New York (BoerseGo.de) - Zufluchtshäfen wie Staatsanleihen bieten nach Ansicht von Star-Investor Warren Buffett nur vermeintliche Sicherheit. Der Chef der Beteiligungsgesellschaft Berkshire Hathaway warnt Anleger davor, ihr Geld aus Risikoscheu in festverzinsliche Anlagen wie Anleihen zu stecken. "Diese währungsbasierten Investments gelten als 'sicher', aber in Wahrheit gehören sie zu den gefährlichsten Vermögenswerten überhaupt", schreibt Buffett in einem Gastbeitrag für das US-Magazin "Fortune". „Im vergangenen Jahrhundert haben diese Papiere die Kaufkraft vieler Investoren in vielen Ländern zerstört“, fügte er hinzu.
Die Zinsen von Anleihen würden langfristig von der Inflation aufgefressen, Investitionen in solche Instrumente lohnten deshalb nur in Hochzinsphasen. "Die gegenwärtigen Zinsen kompensieren aber noch nicht einmal annähernd den Verlust an Kaufkraft, den Anleger riskieren. Derzeit sollten Anleihen mit Warnhinweisen versehen werden," führt Buffet aus. Angesichts von Besteuerung und Inflation gelte dies auch dann, wenn die Anleihen immer pünktlich bedient worden seien, so der Investor weiter.

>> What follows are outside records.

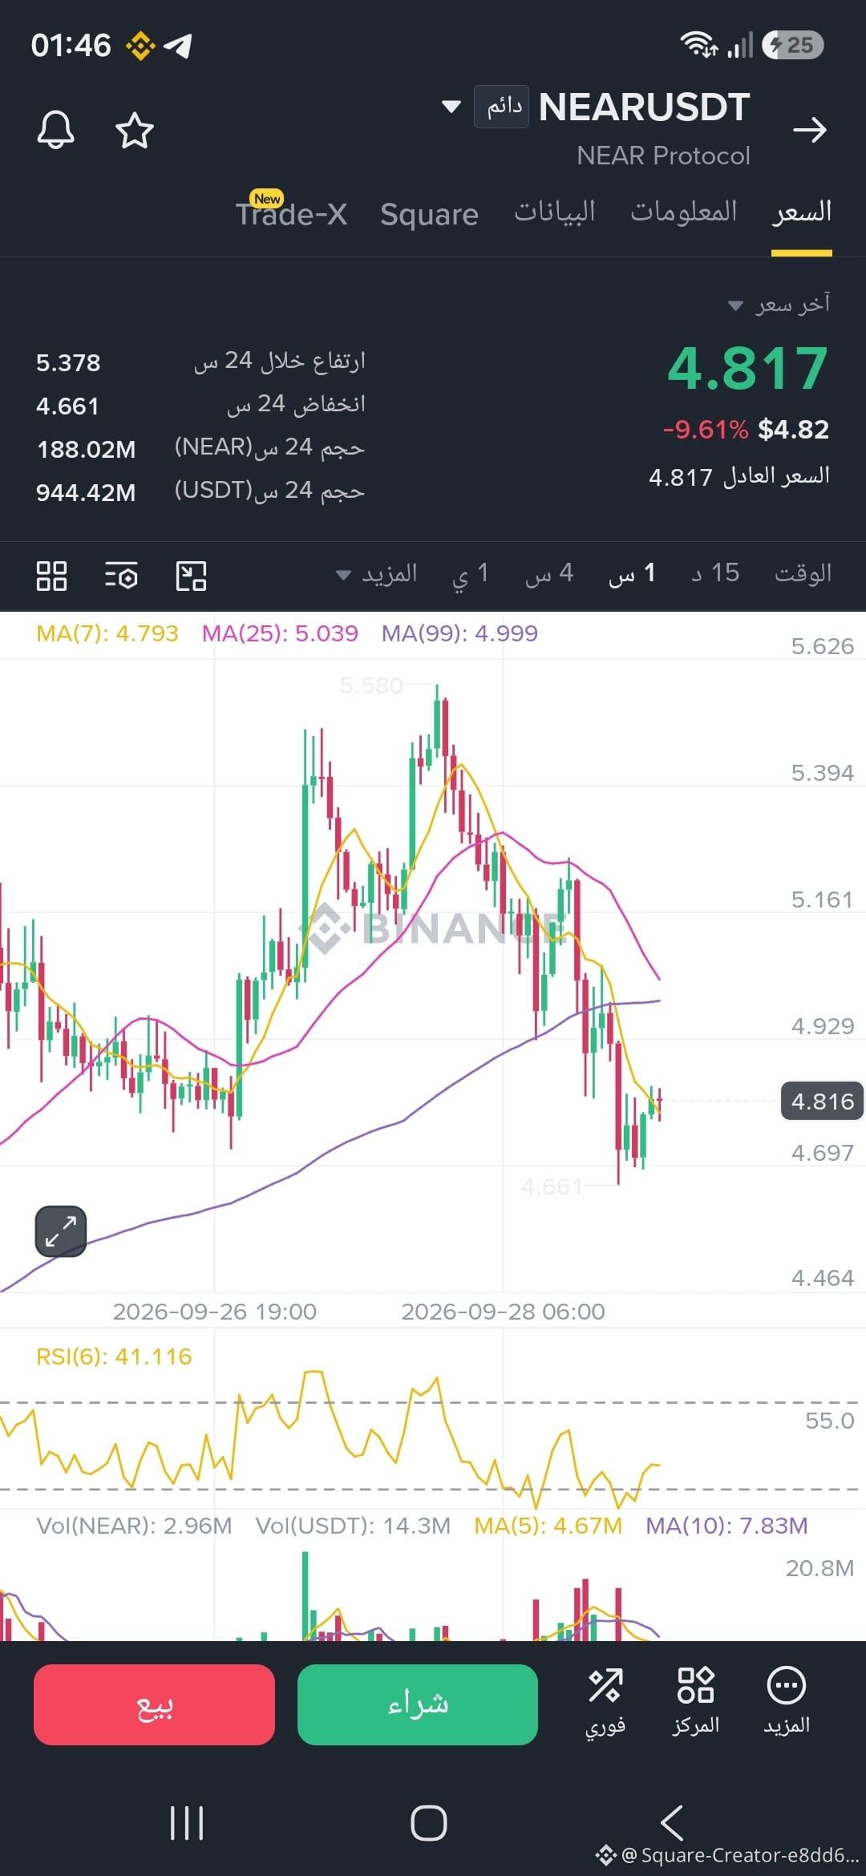Open the bottom المزيد options icon
This screenshot has width=866, height=1876.
787,1701
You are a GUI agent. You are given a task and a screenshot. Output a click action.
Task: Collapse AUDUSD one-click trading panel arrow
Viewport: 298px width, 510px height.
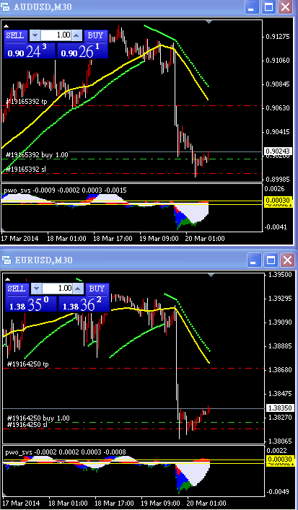[6, 26]
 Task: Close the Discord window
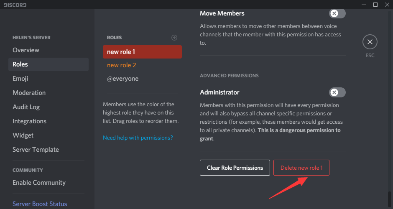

Buffett betonte in seinem Artikel aber, dass auch seine Beteiligungsgesellschaft Berkshire Hathaway Milliarden an Staatsanleihen halte. Trotz der niedrigen Zinsen hätten die Papiere einen großen Vorteil: Sie seien das einzige Investment, das auch unter chaotischen Verhältnissen zu Geld gemacht werden könne.